It was not supposed to be here. Somewhere else had always been the intention of this loose rapid mind. It could have stayed locked and frozen in the time-vault of gone thoughts and memories. But no, it seeps back to the conscious to manifest again. It manipulates and empties the mind of anything else.
A parasite of the mind from the gateway of creation riding on matter creation engines, our building blocks of life. It had found its host many years before. It knows and understands too well my loose rapid mind. So easy to dig in and attach with predictability and sureness of human thought and memory. Always has been and forever will be easy prey for It.
Just a merest glimpse will do. A second is all that is required. Sometimes more. The longer I see the more certain of It invading. Time for It to enter is nothing. It is forever waiting, forever aware. The original time and space traveler. Pounce it will. Blink into existence, faster than light. From one end of the Universe to the other in less than the blink of an eye.
In times past, the parasite was welcome.

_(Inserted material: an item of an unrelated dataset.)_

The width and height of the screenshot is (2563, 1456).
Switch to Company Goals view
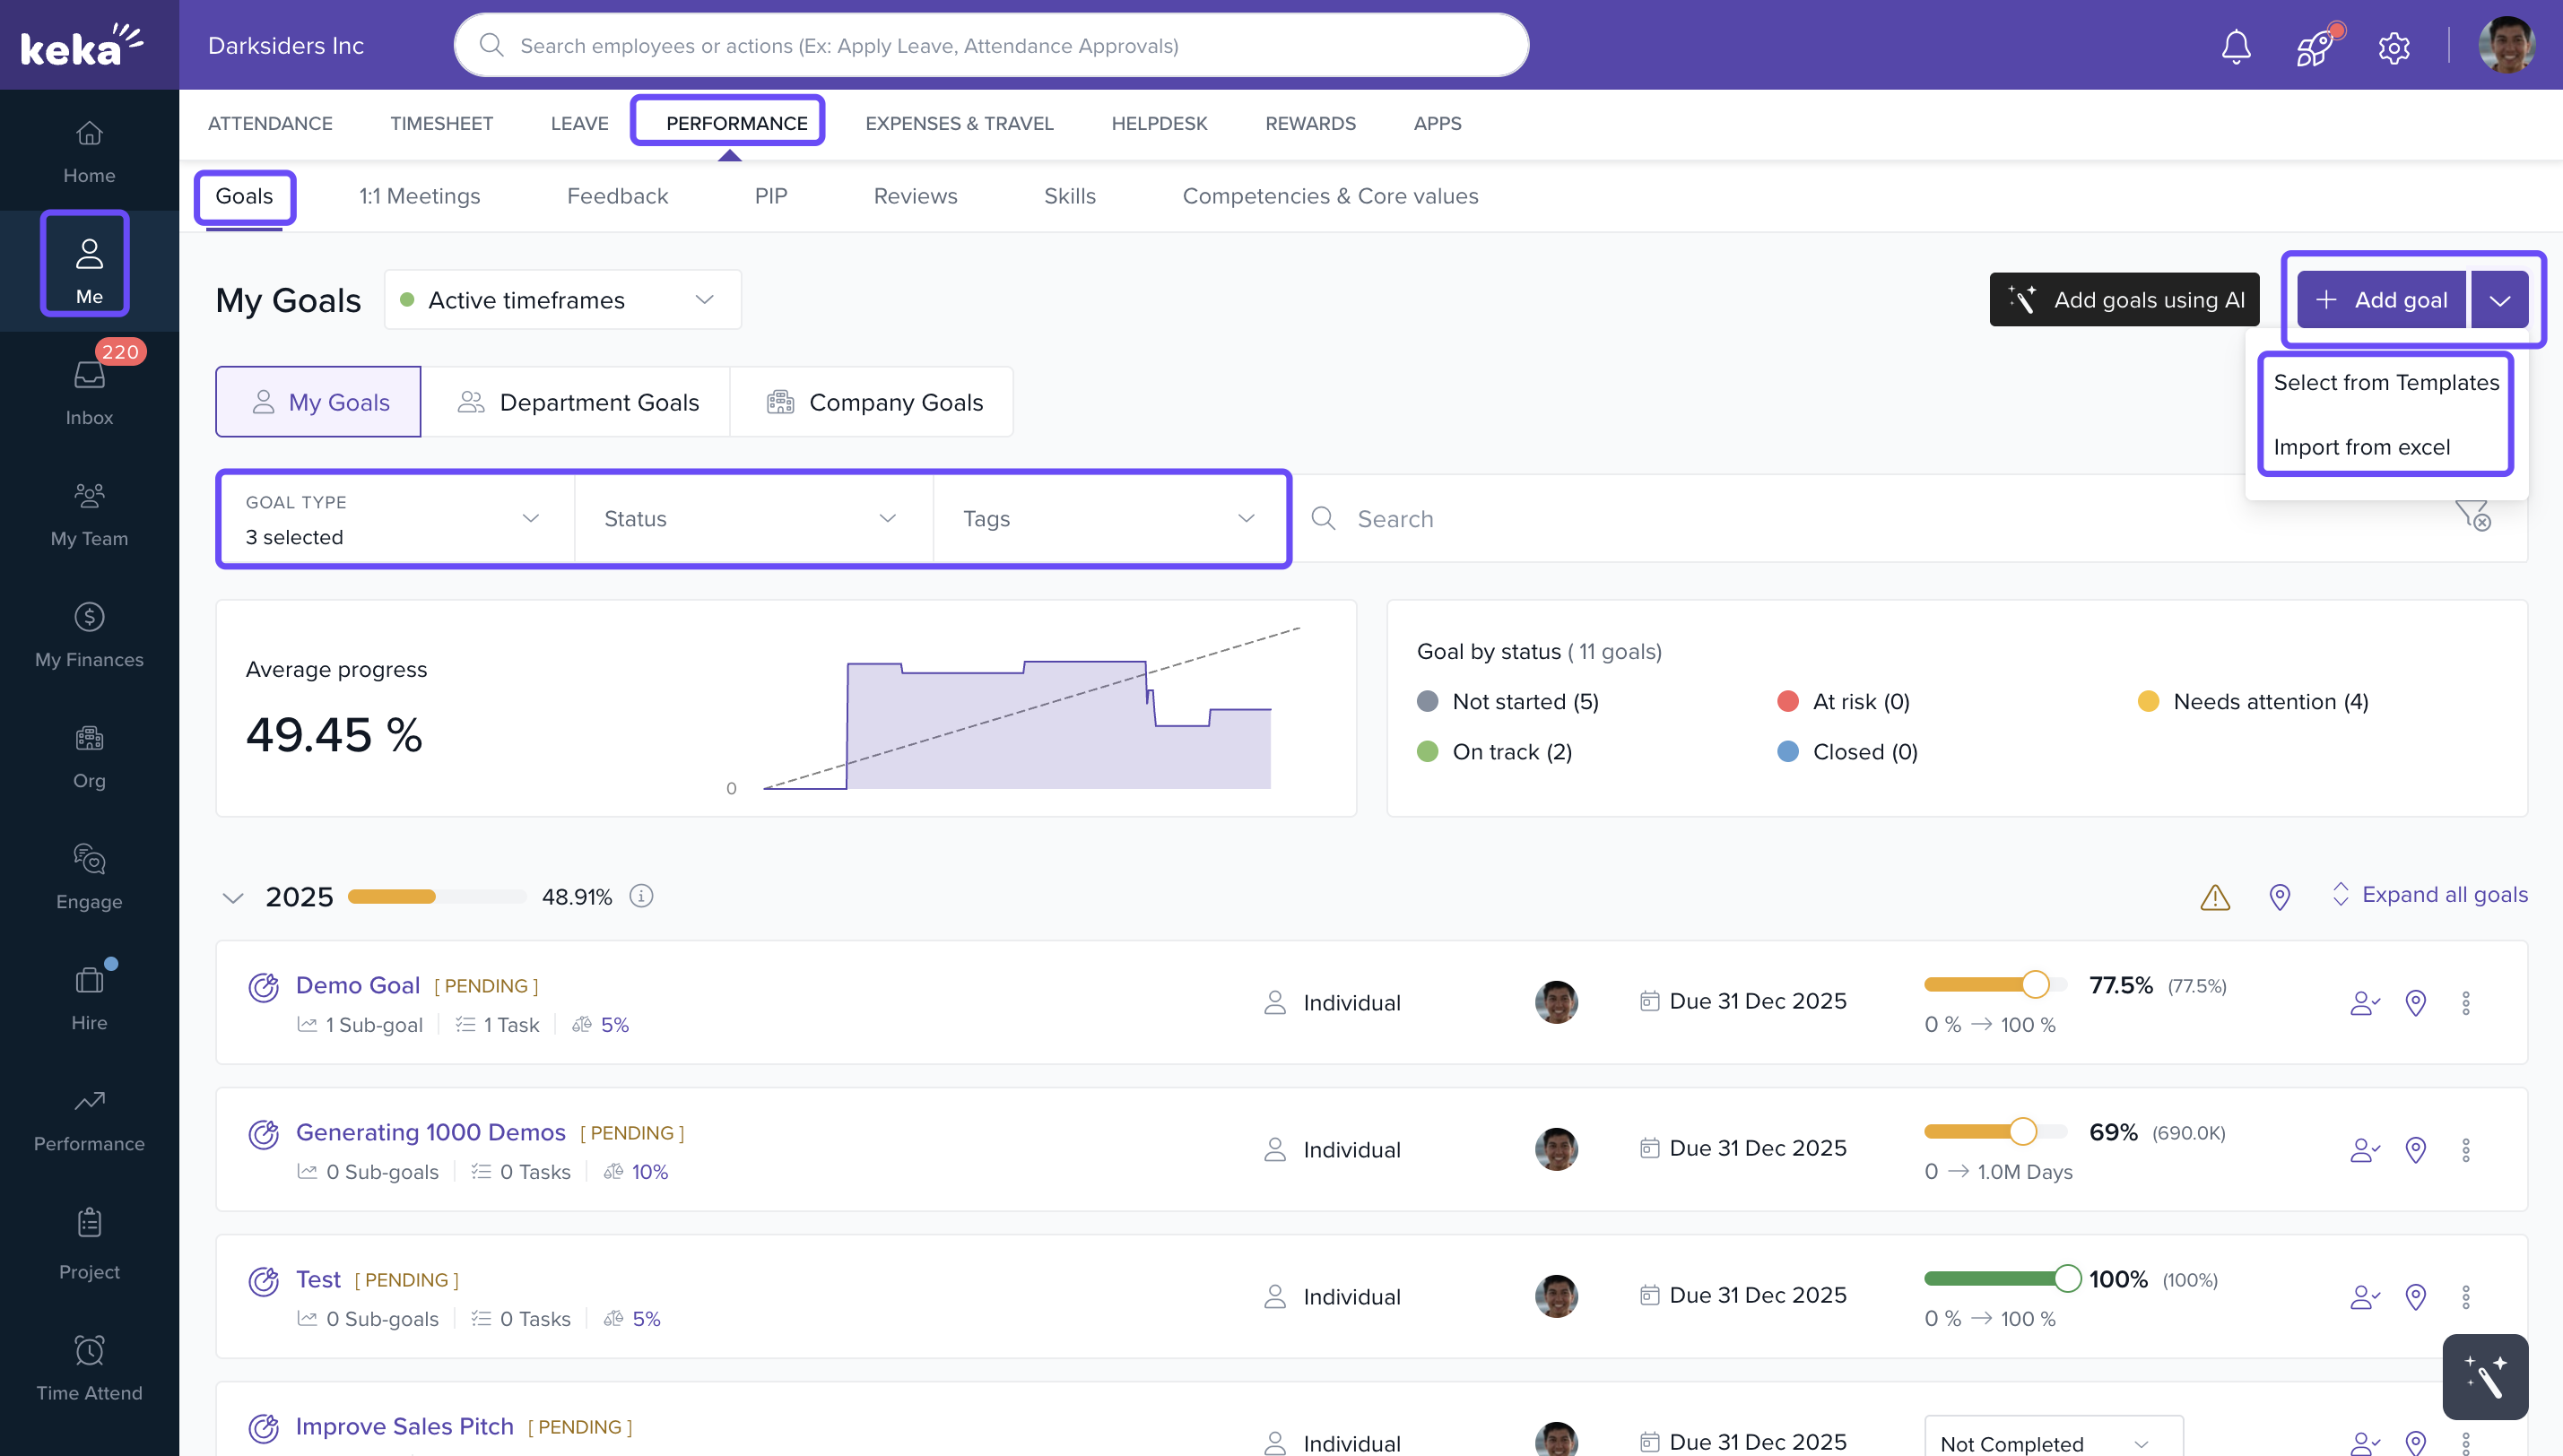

Future optimism existed and embraced as It would be experienced again at some indefinable point in the future. There was certainty in It’s success. It turned up the lips in the corner for a prolonged smile and cast dreamy glazed eyes to different times, people and places.
Second week of March 2020, late in the North East Monsoon surf season on the East Coast of Malaysia. An Ocean of waves and sound still reeling the sandbar lefts of Cherating as the not quite yet full moon rises into the sky with salmon pink cloud reflecting the last of the day rays. Ying and Yang of moon and sun at the same time. Early stars blinking in to the viewscape. Ocean sounds still washing the senses. Body exhausted and satiated after hours of non-stop surf. Chilled Beer in hand and so refreshing. Mind replay reel running the surf highlights under the increasing Moon, confident of more pleasure in the not too distant future. Memory locked in and soul is fully nourished…..for now.
This November 2020 Covid lockdown time yet again without end in sight. North East Monsoon season has started again like clockwork producing thousands of waves beckoning to be played with. Land and sea sunrises, sunsets, moon and stars to be absorbed. No, Covid Jail it is.
Sadness and depression wash over, lip muscles fail to defy gravity, eyes are lifeless, the head shakes in a slomo no – no. It now hurts. No matter how the mind tries to defy this overbearing descent of gloom by casting back to the welcoming past, nothing works. It must be exorcised! Be gone I scream. Clean and clear the mind. I must for my sanity is on the line. Be expunged to the farthest points of the Universe!
It launched itself silently and attached firmly by my own doing. My fault alone for having a wonderful existence. “It” – this beautiful memory that refuses to leave, only to torture this loose rapid mind with the futility of it’s being. Grey to black washes over and over the soul every time memories seep back into being.